**LISTA DE TAREAS**
A – Responda estas preguntas sobre el texto acerca del espiritismo:
(i) ¿En qué religión se encuentra el espiritismo con mayor autoridad que en las demás?
(ii) ¿Qué son los demonios, según el texto?
(iii) ¿Qué título no le pertenece a la ciencia espírita moderna?
B – Convierta en una lista breve el párrafo del texto acerca del espiritismo que empieza por "¿Qué hace la ciencia espírita moderna?", conservando sus datos principales.
C – Traduzca al inglés esta oración del texto acerca del espiritismo: "Muestra lo que es, coordina, pero no crea nada, porque sus bases han existido en todo tiempo y lugar."

**TEXTO PROPORCIONADO**
==================================================

El espiritismo no es obra de un hombre. Nadie puede considerarse su creador, porque es tan antiguo como la creación. Lo encontramos en todas partes, en todas las religiones y más aún en la religión católica, e incluso con mayor autoridad que en las demás, porque en ella se encuentra el principio de todo: los Espíritus de diversos grados, sus relaciones ocultas y patentes con los hombres, los ángeles de la guarda, la reencarnación, la emancipación del alma durante la vida, la doble vista, las visiones, las manifestaciones de todo tipo, las apariciones, incluso las apariciones tangibles. En cuanto a los demonios, no son más que los Espíritus malos. Salvo la creencia de que aquellos están condenados perpetuamente al mal, mientras que la senda del progreso no está prohibida para estos, sólo existe entre ellos una diferencia de nombre.
¿Qué hace la ciencia espírita moderna? Reúne en un conjunto ordenado lo que estaba disperso. Explica con términos apropiados lo que sólo se había dicho en un lenguaje alegórico. Suprime lo que la superstición y la ignorancia engendraron, para dejar únicamente la realidad y lo positivo. Ese es su cometido. Con todo, el título de fundadora no le pertenece. Muestra lo que es, coordina, pero no crea nada, porque sus bases han existido en todo tiempo y lugar. ¿Quién, pues, osaría considerarse suficientemente fuerte para sofocarla con sarcasmos e incluso con persecuciones? Si la proscriben en un lugar, renacerá en otros, en el propio terreno donde la hayan exiliado, porque está en la naturaleza, y no es dado al hombre aniquilar un poder de la naturaleza ni dictar su veto a los decretos de Dios.

==================================================

**DATOS RECOPILADOS**
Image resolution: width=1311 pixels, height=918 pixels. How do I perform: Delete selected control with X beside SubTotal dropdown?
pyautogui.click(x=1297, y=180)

==================================================

**SOLUCIONES**
A –
(i) En la religión católica.
(ii) No son más que los Espíritus malos.
(iii) El título de fundadora.

B –
- Reúne en un conjunto ordenado lo que estaba disperso.
- Explica con términos apropiados lo dicho antes en lenguaje alegórico.
- Suprime lo que engendraron la superstición y la ignorancia, y deja solo la realidad y lo positivo.
- No es fundadora: muestra y coordina, pero no crea nada, porque sus bases han existido siempre y en todas partes.
- Si la proscriben en un lugar, renacerá en otros, porque está en la naturaleza.
- El hombre no puede aniquilar un poder de la naturaleza ni vetar los decretos de Dios.

C – It shows what is, it coordinates, but it creates nothing, because its foundations have existed in every time and place.